While my head wheeled as I tried to assimilate the implications of what General Shepard had just said, he reached into his briefcase and pulled out a top secret document. “This,” he said, handing the document over to me, “is the Basic Plan. I want you to read it over and over until you know every sentence by heart.”
Then, while I thumbed through the Basic Plan that was to be the bible for the new Japanese military force, General Shepard continued, “The situation not only in Korea but here in Japan is serious. Our four divisions now stationed on these islands are all going to Korea. In a few weeks, except for the Air Force and a few Army Service troops, there will be no Americans left in Japan. We have a job to organize and train four Japanese divisions to take the place of the Americans. As you know,” he went on, “there are a quarter of a million American dependents, women, and children in Japan.”
I don't know rightly what I answered. My whole attention was concentrated on the Basic Plan, and I began to read hurriedly, trying impatiently to grasp the whole picture. When I finished reading, there were a million questions racing through my mind. As I looked up, General Shepard smiled and asked, “And now, what do you think?”

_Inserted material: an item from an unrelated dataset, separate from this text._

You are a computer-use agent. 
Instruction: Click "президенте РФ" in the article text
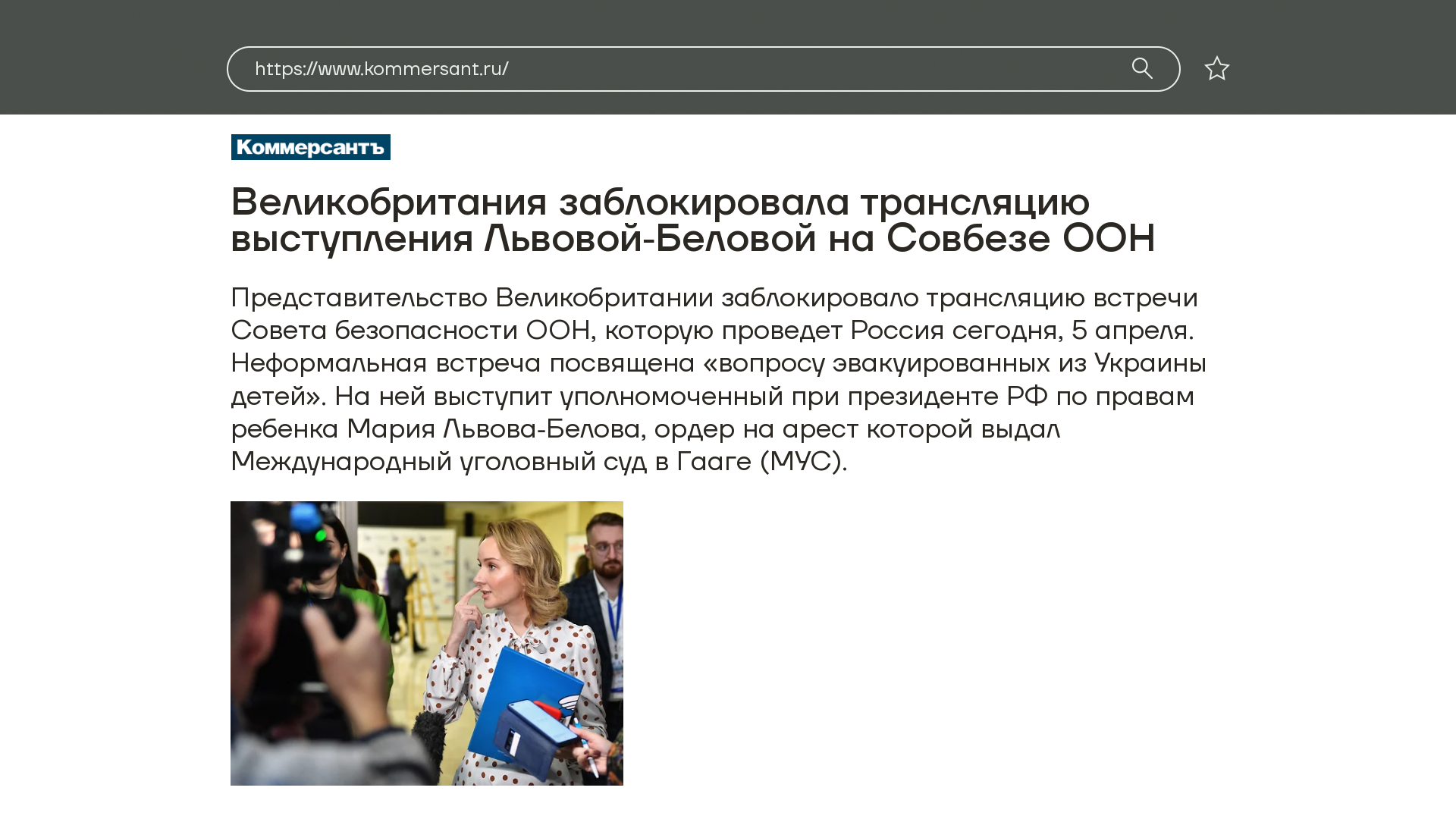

“This is tremendous, General,” I answered. Then, realizing the honor that my boss had extended by selecting me as his chief of staff, I mumbled inadequately, “General, I'm honored with the assignment.”
As quitting time approached that afternoon, there was consternation and confusion in the Civil Affairs Section, to which I belonged. We had our first top
secret paper to secure overnight, and we had no adequate safe for the purpose. I consulted my assistant, Lieutenant Colonel Wellington Glover, but when I showed him the “Top Secret” label on the Basic Plan his eyes popped. His assistance at that moment consisted of helping me to worry, which he did sympathetically. Finally, our administrative officer, Chief Warrant Officer John W. A. O'Brien, a calm, solid soldier, came to our rescue, suggesting we deposit the document in the security room of the chief of staff at the Dai Ichi Building. Relieved by this suggestion, Colonel Glover and I strapped pistols on and, viewing everyone we passed with suspicious stares, walked hurriedly the several blocks to the Dai Ichi with the Basic Plan securely locked in a briefcase, and the briefcase in my left hand, closely watched by my assistant.
At the Dai Ichi, I handed the document to the security sergeant, who glanced at it with such a complete lack of reverence that I hesitated to leave it in his care.
“Oh, it's the Basic Plan,” he said disdainfully.
“Yes,” I answered, almost adding, “shh, not so loud.”
As we left the Dai Ichi, Colonel Glover finally gathered sufficient courage to ask, “Say, Boss, what's in that paper anyway?”